On Fri, Jan 07, 2005 at 10:42:54PM +0100, Francois Romieu wrote:
> Matt Mackall <mpm@xxxxxxxxxxx> :
> [...]
> > printk("debug: at point A");
> > do_something_that_sends_a_packet_B();
> > printk("debug: at point C");
> >
> > Depending on locking and queueing, we might see on our network dump B,
> > A, C, and wrongly conclude that whatever did B was not between A and C.
> > That's a bad way for printk to work.
>
> I completely agree that it is not perfect.
>
> However netconsole is currently unable to guarantee that you will
> always see both A and B (currently = assuming the skb is dropped
> when netconsole fails trylock as suggested by Jamal). So there is
> an issue with the reliability of the delivery as well.
Indeed, and we can't really do much about it generally as we're on a
lossy media. But I think that's less misleading than potential
reordering. I acknowledge that packets can get reordered on the wire
potentially as well but for typical LAN segments, this will be uncommon.
> I won't push harder on the queuing side as I believe that it will
> be possible to add it as an extra choice to the user whatever form
> netconsole takes to stop deadlocking.
I might be willing to compromise on a queue depth of one. Much simpler
code, much less effort to paper over bugs that should be fixed in a
different way.
But then we've got to have a way to disable it for kgdb-over-ethernet
or netdump, where the delayed work simply won't get processed because
the box is stopped. Admittedly trying to trace your way into the
network driver is asking for a beating here, but the general issue is
that netpoll clients can stop interrupt processing and netpoll should
tell such clients that the packets its trying to send aren't going
anywhere rather than quietly scheduling them for later delivery, see?
> [...]
> > The bugs I'm talking about are identical to the xmit_lock deadlock
> > except with locks we can't see outside the driver. In other words,
>
> Right, it's clearer now. Thanks for the reminder.
>
> User space takes device's private lock -> printks -> netconsole.write
> -> hard_start_xmit -> device's private lock -> splat. Same thing from
> interrupt context (in_irq() can probably help though).
>
> So we ought to check rtnl_sem as well (dev_base_lock anyone ?).
>
> /me scratches neck...
>
> > this patch addresses the easy part of larger problem by adding a bunch
> > of complexity that doesn't help in the larger problem. To me, that's a
> > hint that it's the wrong fix.
>
> Too big. It won't bite. :o)
>
> [...]
> > > I am not convinced that people will be satisfied with a rule which
> > > states that printk _from anywhere_ are lost as soon as a CPU enters
> > > in the xmit_lock zone but, hey, it's just me.
> >
> > It should only be dropped on the CPU holding the lock, with a loud
> > warning to follow shortly.
>
> Sorry if I was not clear: "from anywhere" meant printk issued from
> any part of the kernel which can interrupt the xmit_locked section
> of a qdisc_run(), i.e. printk from irq handlers.

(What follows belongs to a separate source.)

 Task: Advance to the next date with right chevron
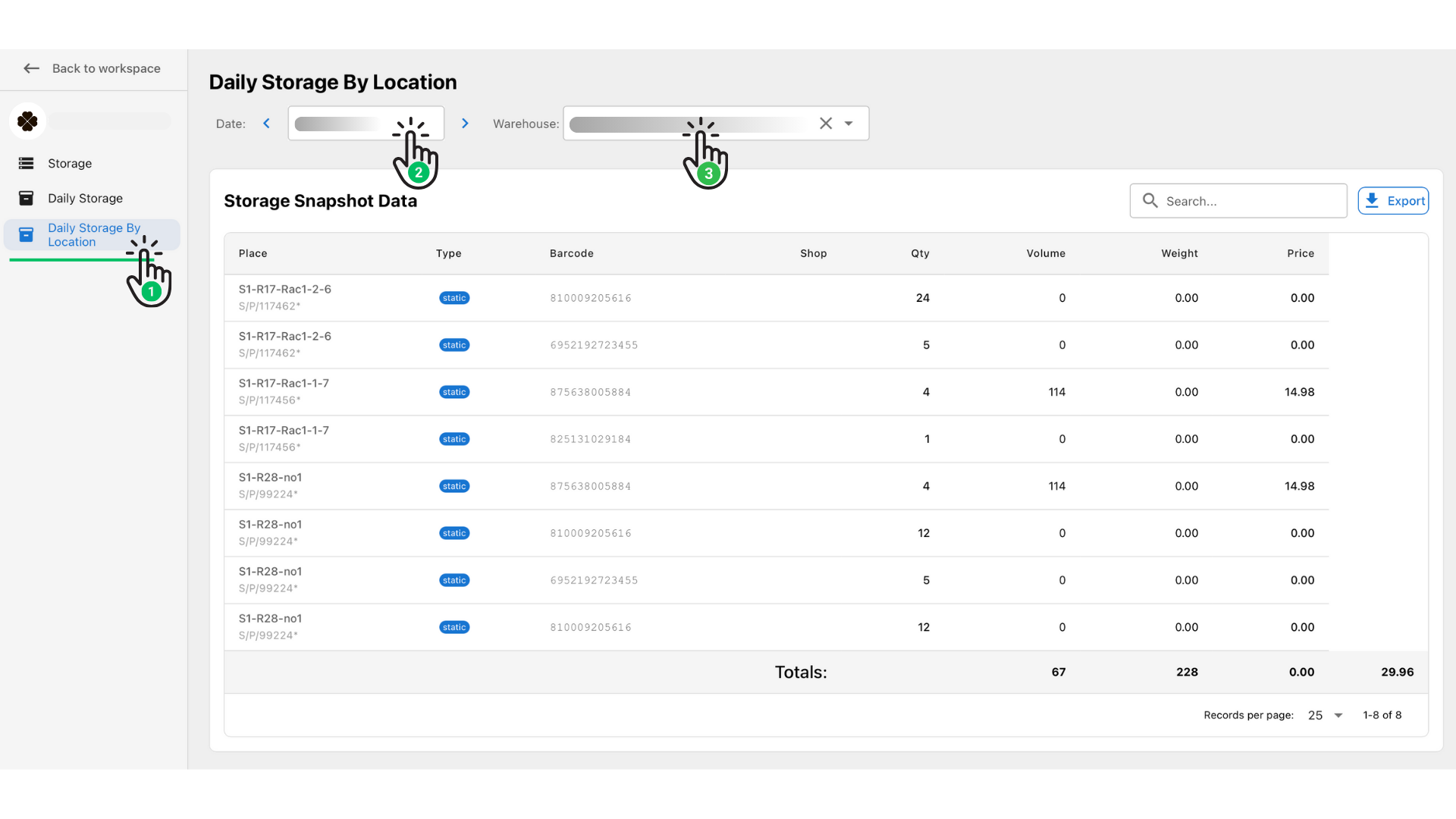coord(465,123)
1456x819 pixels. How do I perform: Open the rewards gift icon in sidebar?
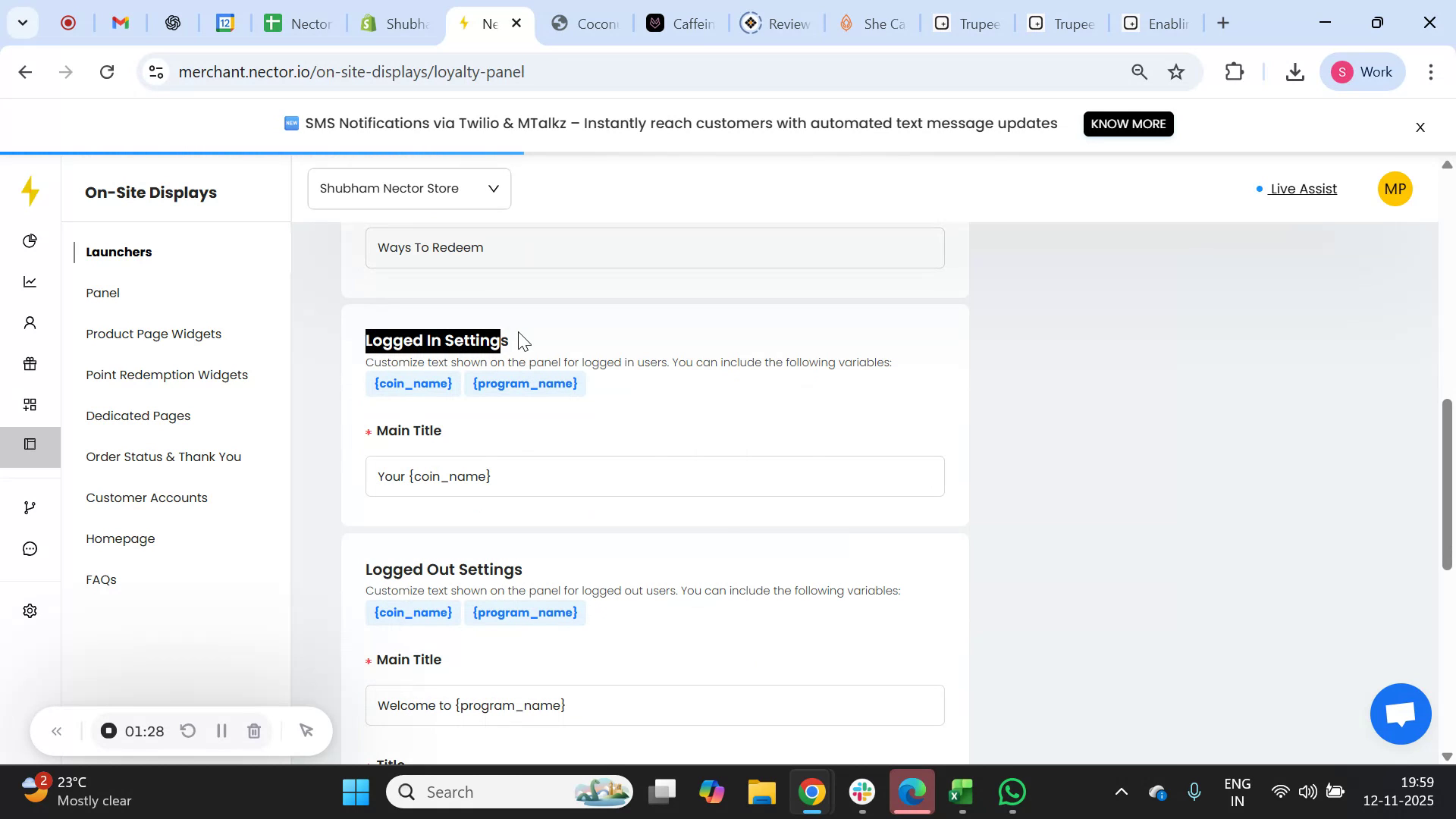[30, 363]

Hrmm. Yes, that's uglier than I realized.
Perhaps there's a way to use the existing IRQ handler reentrancy
avoidance to detect that we might be about to recurse on a lock.
> If I read correctly the suggested design, the remaining CPUs should
> loop in netpoll_send_skb() when they notice that they can not take
> the lock and that their CPU do not own it, right ?
Yep.
--
Mathematics is the supreme nostalgia of our time.
|